Directions >>
From the line containing "You are a GUI" through the last line of the entries below, print each line exactly. Pictures stay out.

++++ Study material

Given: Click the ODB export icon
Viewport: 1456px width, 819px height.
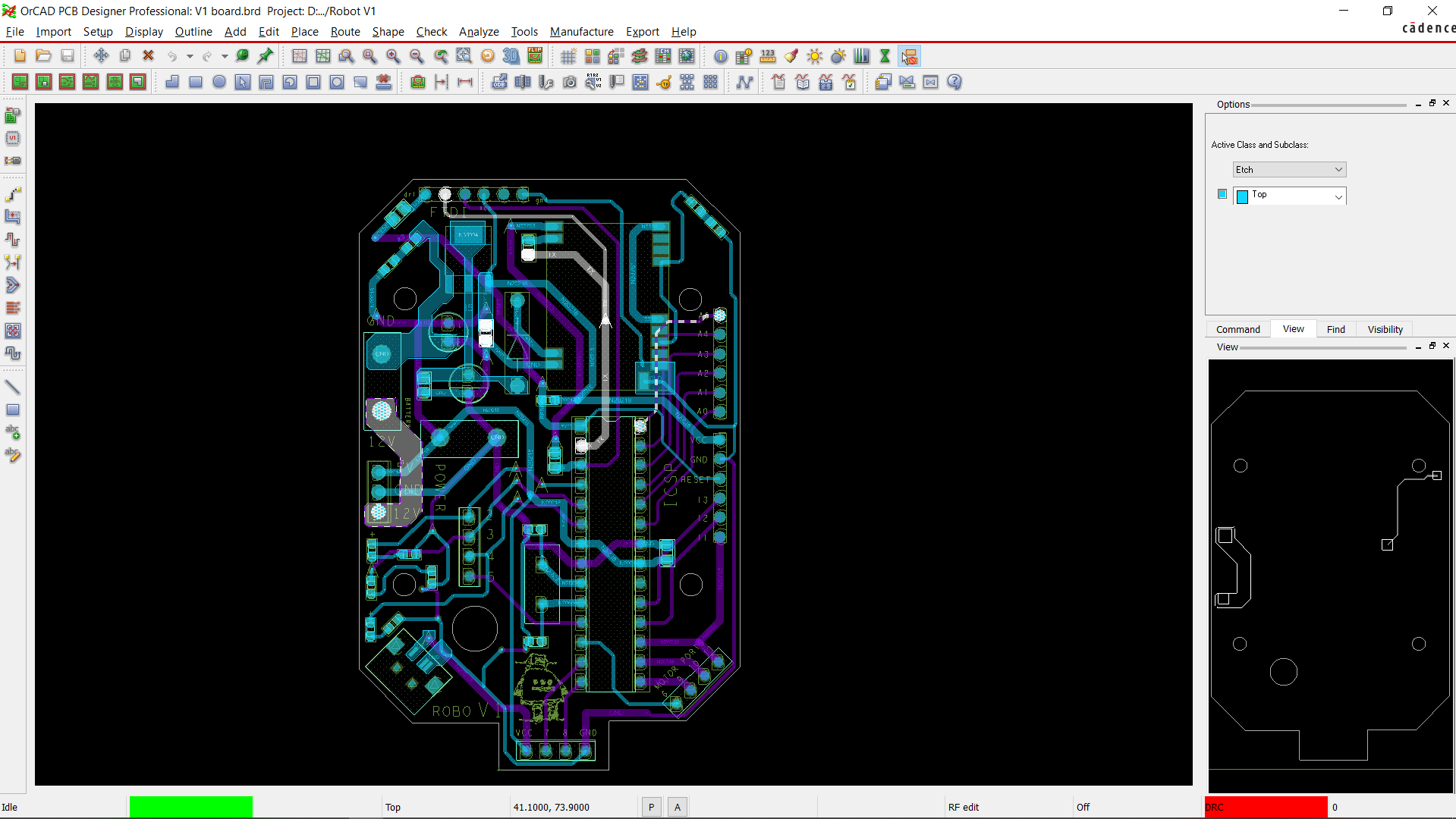Looking at the screenshot, I should tap(499, 82).
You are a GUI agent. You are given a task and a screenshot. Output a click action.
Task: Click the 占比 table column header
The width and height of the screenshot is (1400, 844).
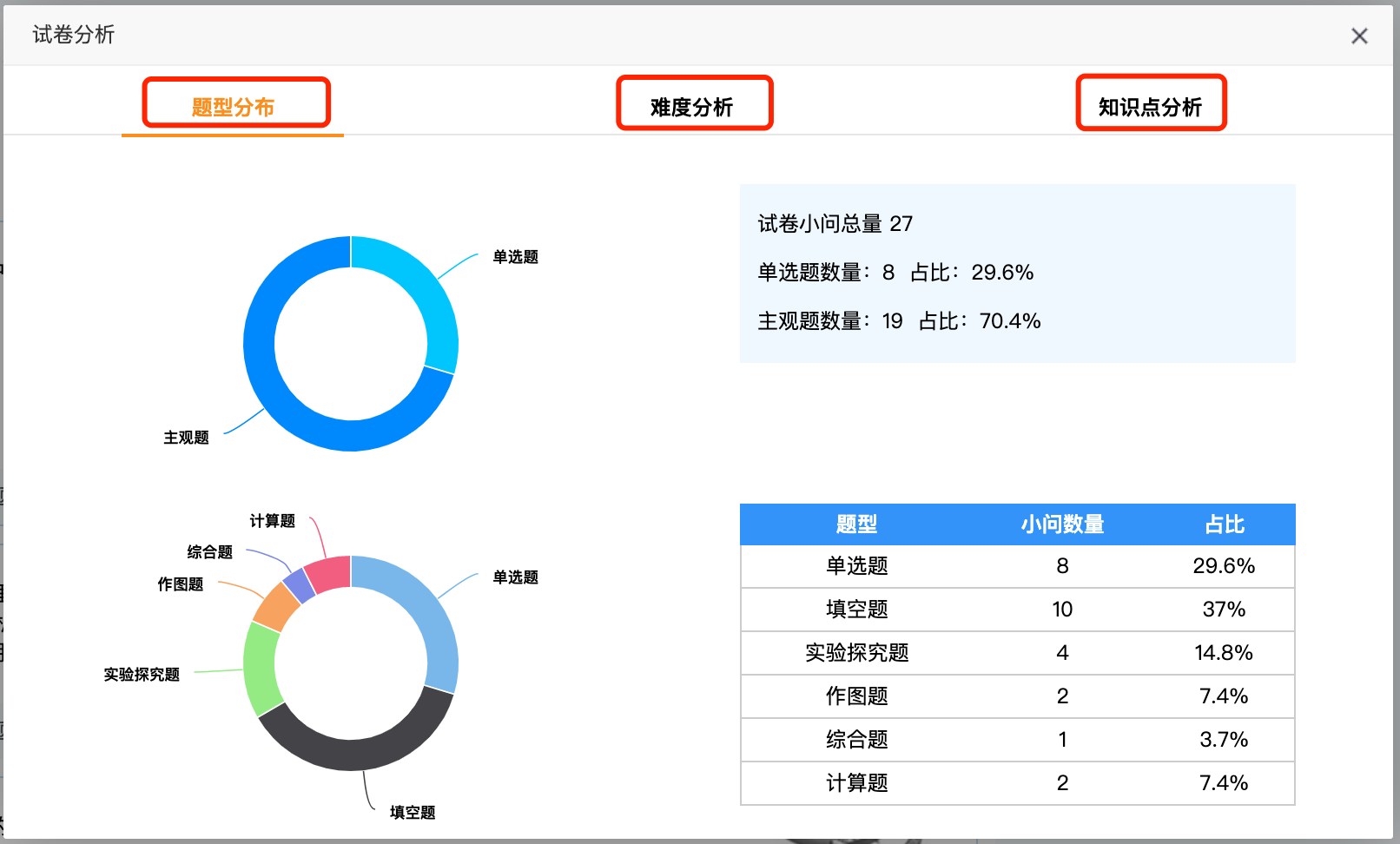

++++++++

Solution >>
You are a GUI agent. You are given a task and a screenshot. Output a click action.
Task: Click the 占比 table column header
The width and height of the screenshot is (1400, 844).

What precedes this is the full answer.